▶ _Directions_
What you produce should be the lines from the line containing "At what coordinates" through the last line below, both ends included, reproduced exactly and without pictures.

─── Data supplied

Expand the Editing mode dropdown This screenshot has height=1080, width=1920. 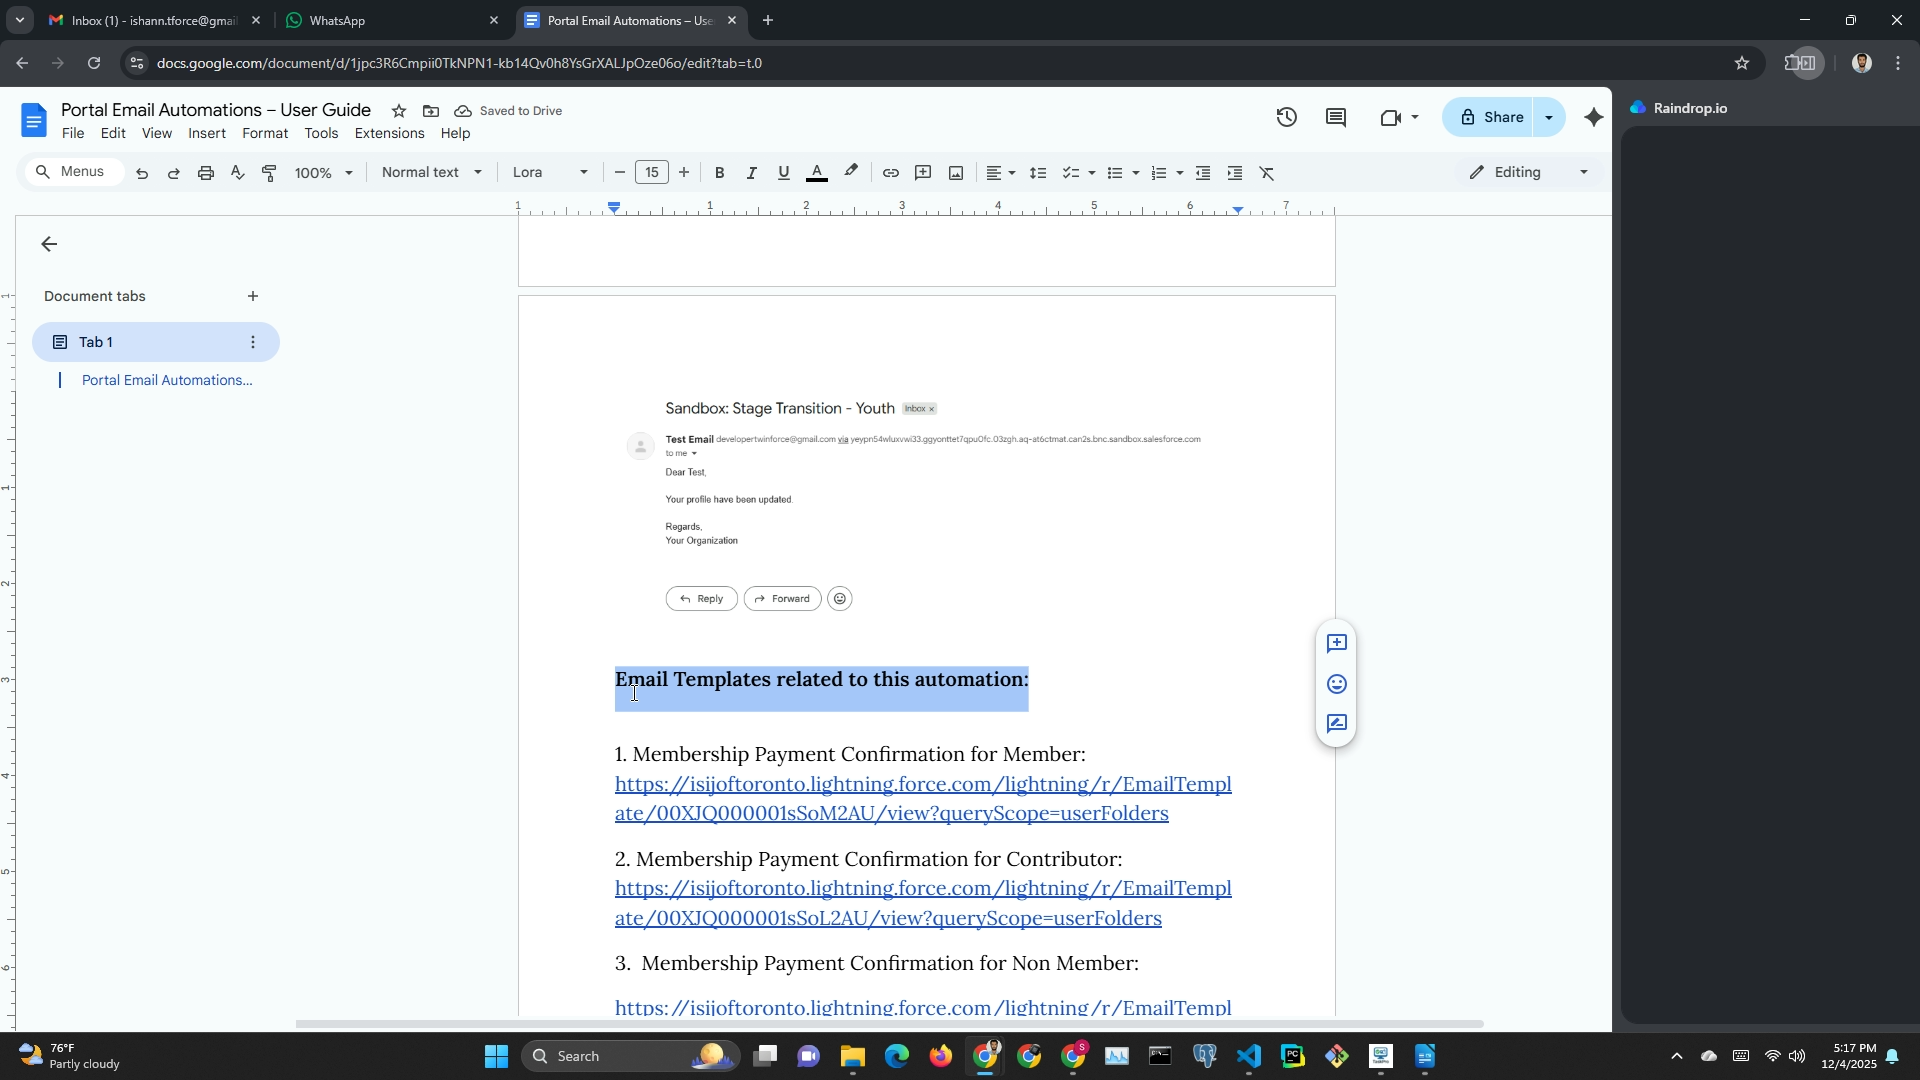[x=1528, y=172]
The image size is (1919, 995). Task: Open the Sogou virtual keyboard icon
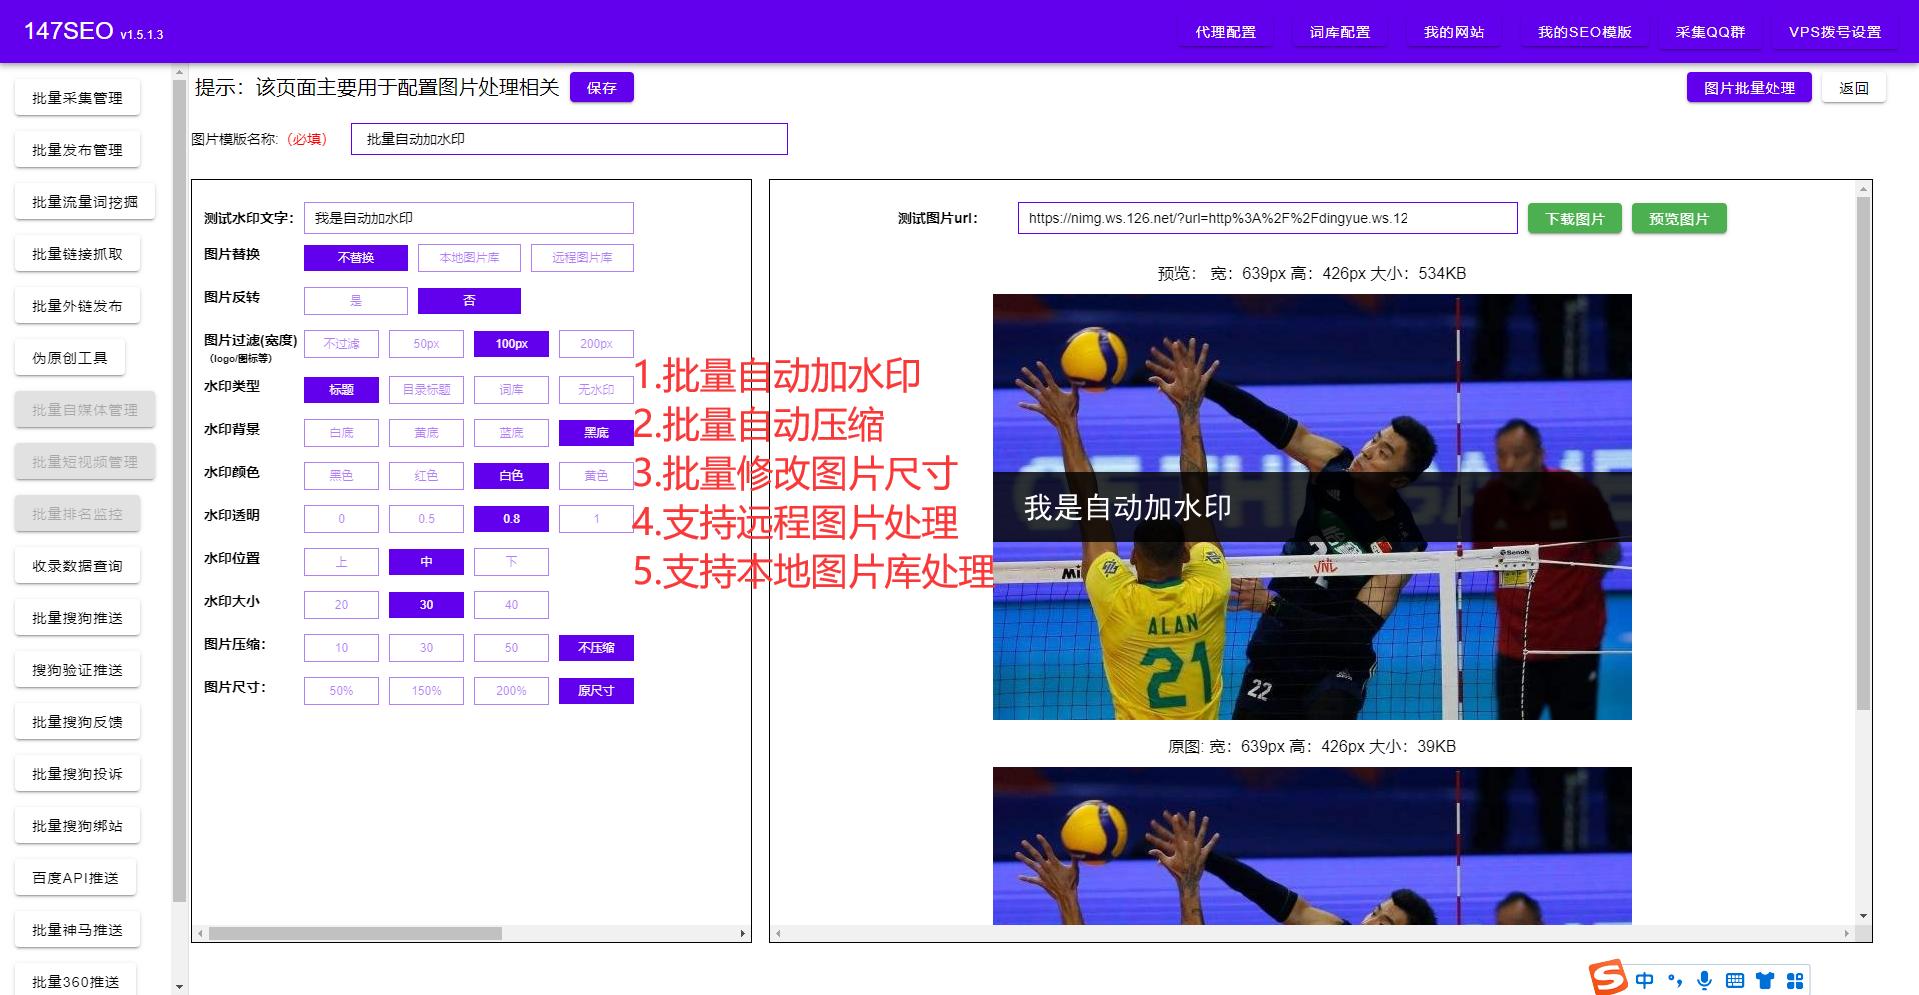point(1735,980)
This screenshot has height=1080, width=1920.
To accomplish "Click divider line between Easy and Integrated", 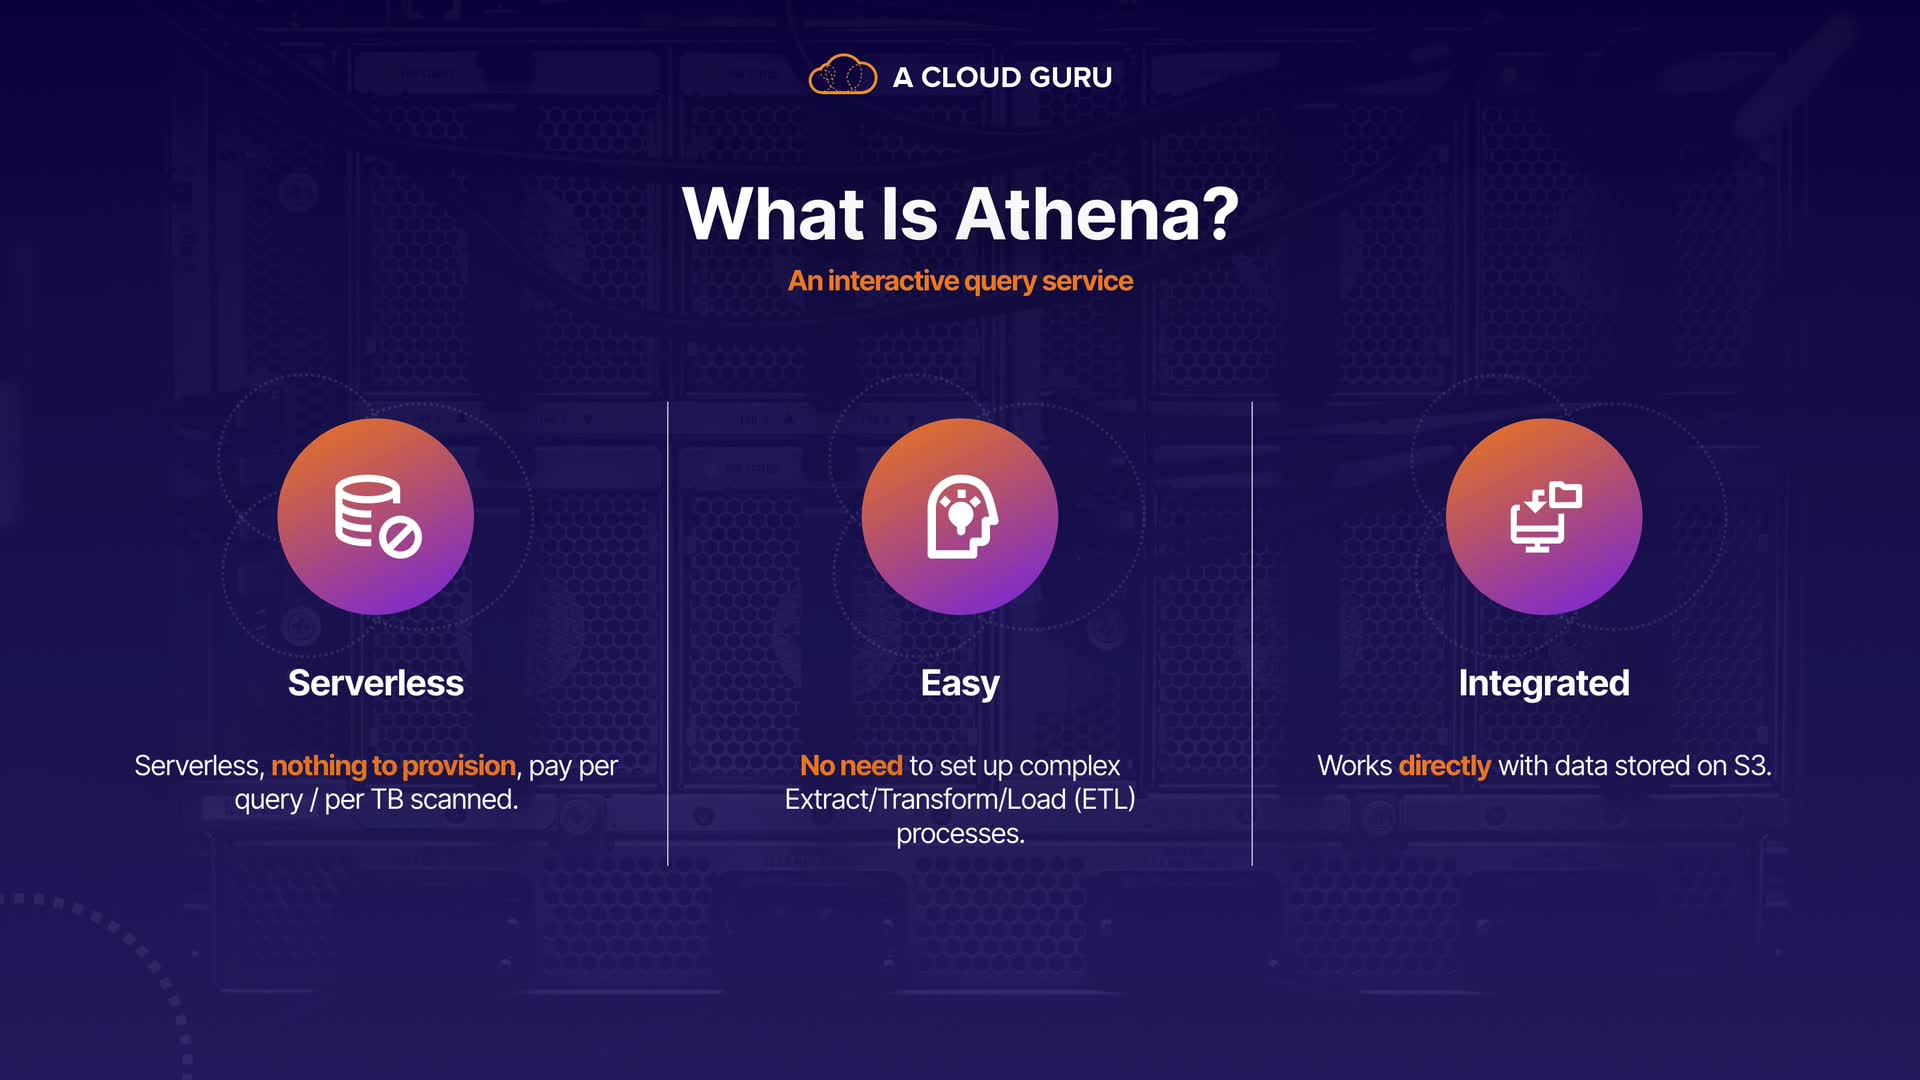I will pyautogui.click(x=1252, y=634).
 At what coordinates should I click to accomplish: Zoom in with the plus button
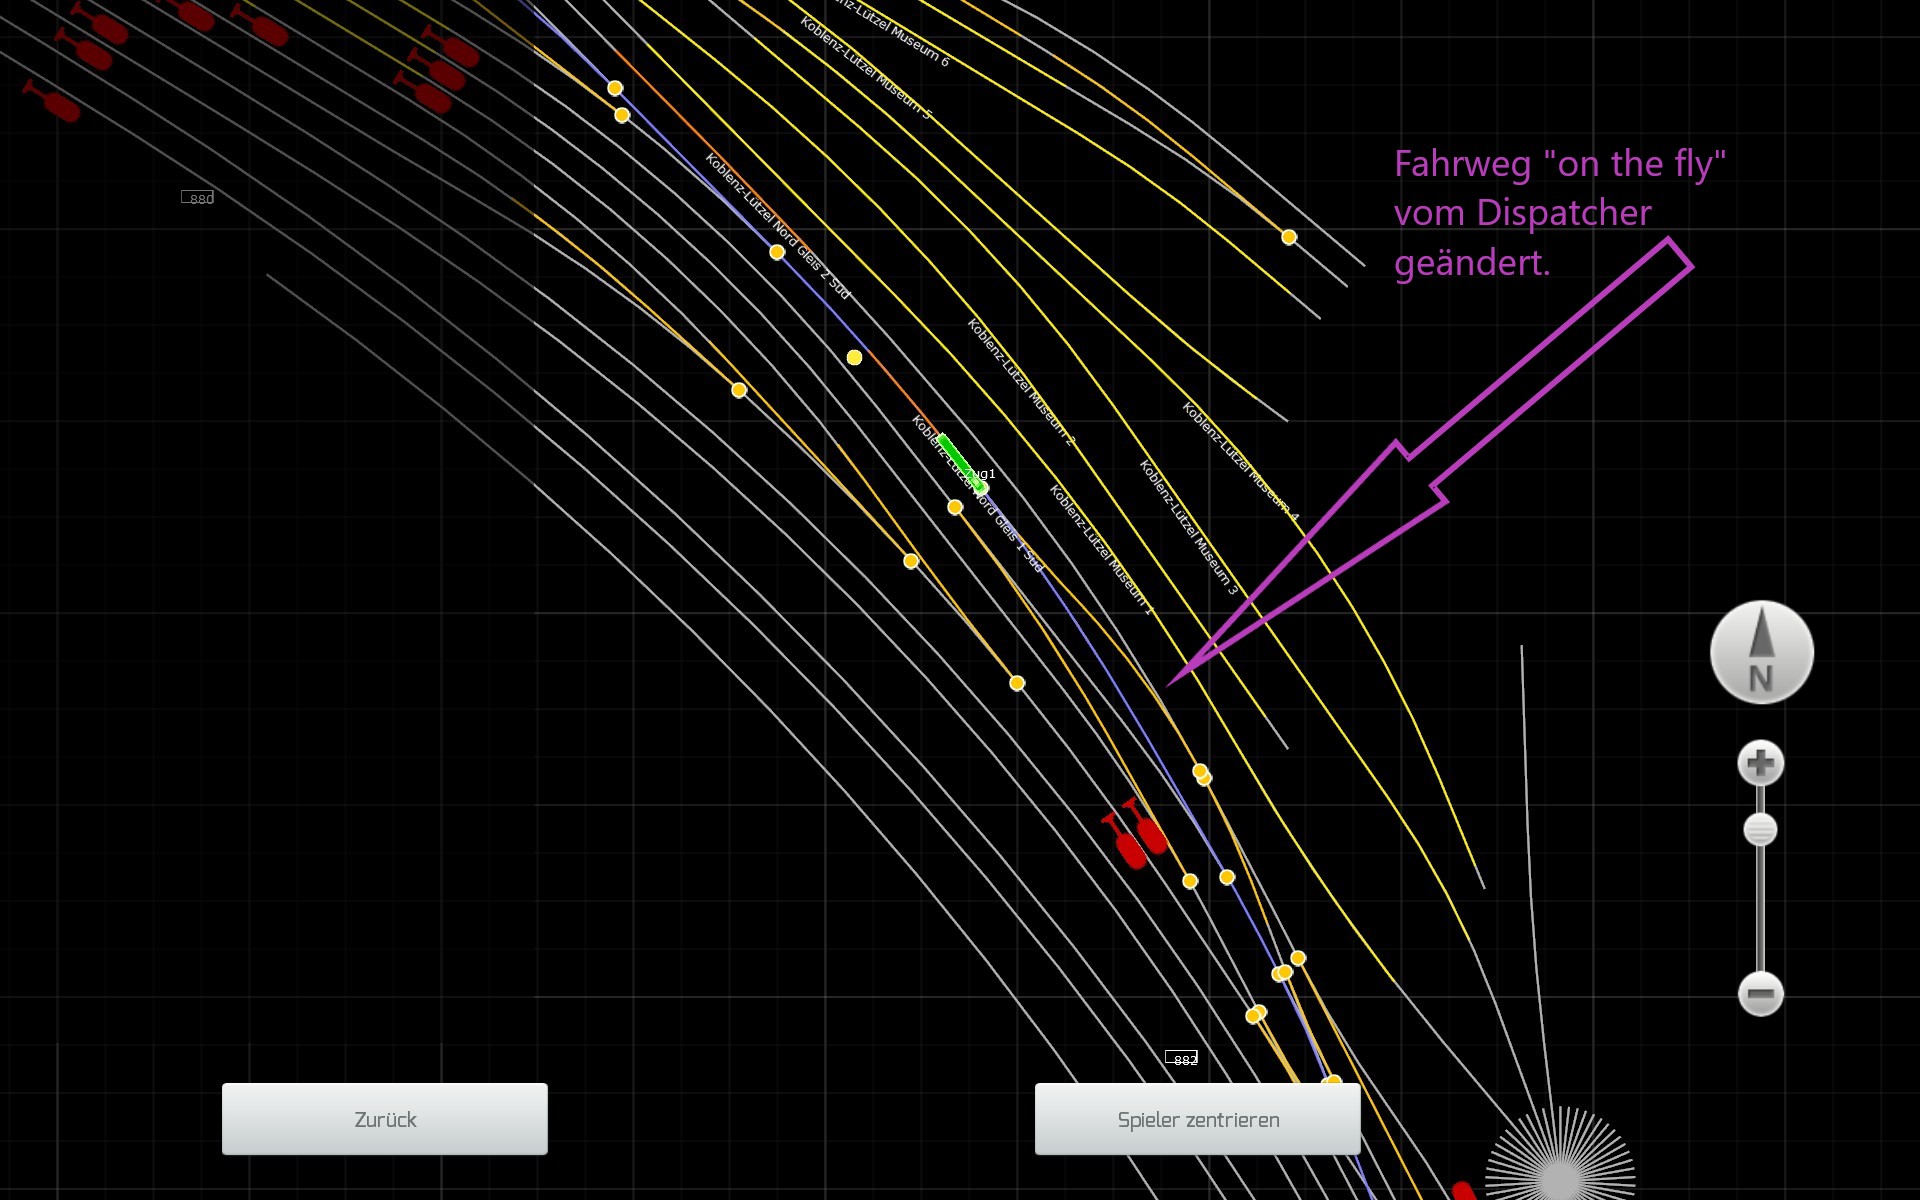[x=1760, y=763]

──────

▶ _Expected answer_
 At what coordinates should I click to accomplish: Zoom in with the plus button
[x=1760, y=763]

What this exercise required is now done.